I ruminate often on the tale of the red shoes told in Women Who Run With the Wolves. It’s about a little orphaned girl who has a rugged but handmade life. She has no family, she forages for her own food, she uses scraps to make herself a crude pair of red shoes that are rough, but hers. She has a sense of pride in what she has built for herself. One day, a gilded carriage pulls up to her and she is offered to live with a wealthy old woman and be taken in as her daughter. Dazzled at the prospect of true family and ease, the little girl thinks, maybe it would be nice to not have to work so hard.

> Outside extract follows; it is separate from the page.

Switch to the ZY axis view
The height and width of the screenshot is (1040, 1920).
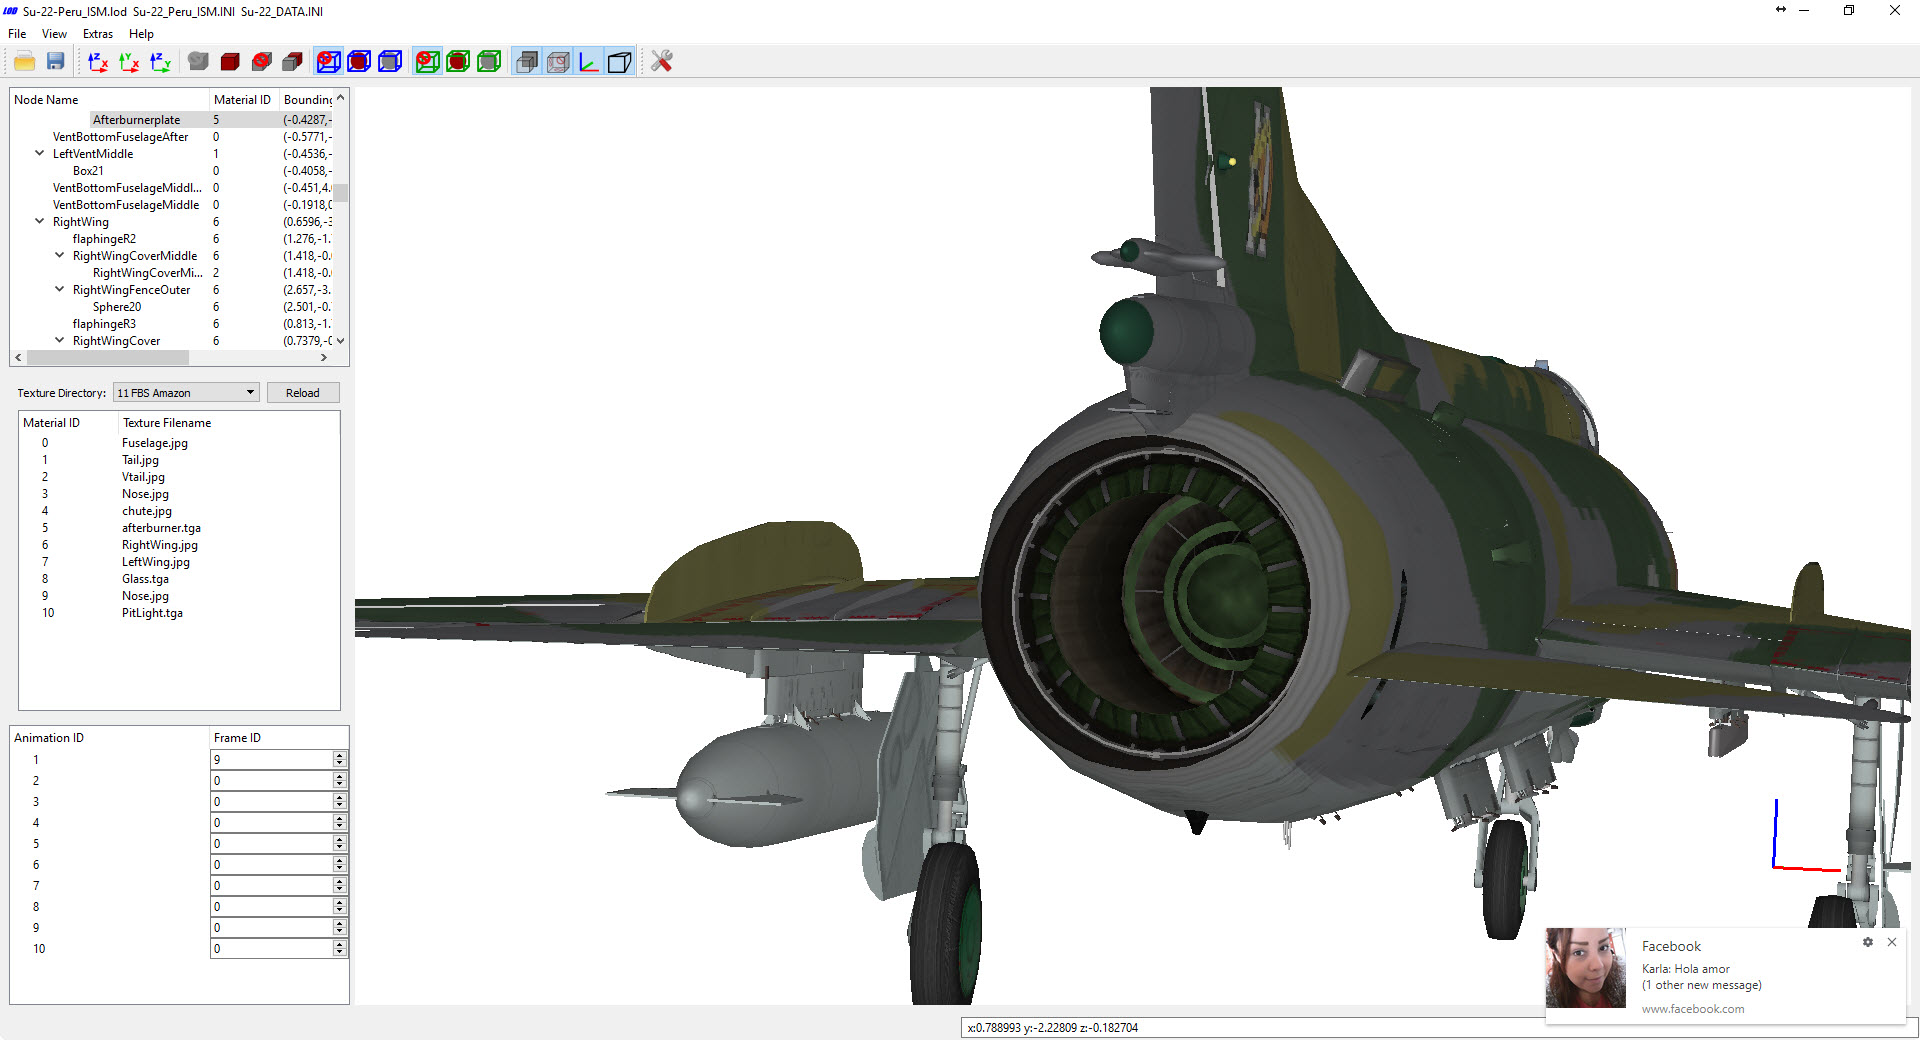(x=160, y=62)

She gets into the carriage, but soon finds that all of her own belongings are burned, including her beloved shoes, replaced with fancier leather shoes that nearly put her in a trance just beholding them. What fine shoes. Who could’ve imagined she would be chosen to wear them! But soon she discovers that these shoes, while beautiful to look at, have a mind of their own, dancing when she does not want to, and possessing her in a way that spins her out of control, literally. The shoes dance her, not the other way around. Worse, she cannot get the shoes off. The situation becomes so dire that she eventually seeks out an executioner, begging him to cut off her feet, since she would rather be crippled than to be chained to a life of being yanked this way and that by something outside of herself.
For women who grew up in an evangelical bubble (or something akin, religiously) we may see ourselves in the naive, soul-hungry young girl who stepped into a gilded carriage for the promise of love and ease. We understand exchanging our independence, skills, and sharp senses for the promise of having deep purpose, worth, and ease, none of which we had to come up with ourselves. We didn’t have to find it for ourselves, we simply had to relinquish ourselves entirely to get it. Some of us (my hand in the air) carry an air of learned helplessness handed to us, disguised as something for our benefit. We were sold a dream without understanding that it was, all along, the trap of incompetence and consequently, dependence. Wrapped up in the glittering paper of all the ways we were told we’d be unearthing the depth of joy we could experience by putting all our chips into being someone’s wife, someone’s mother.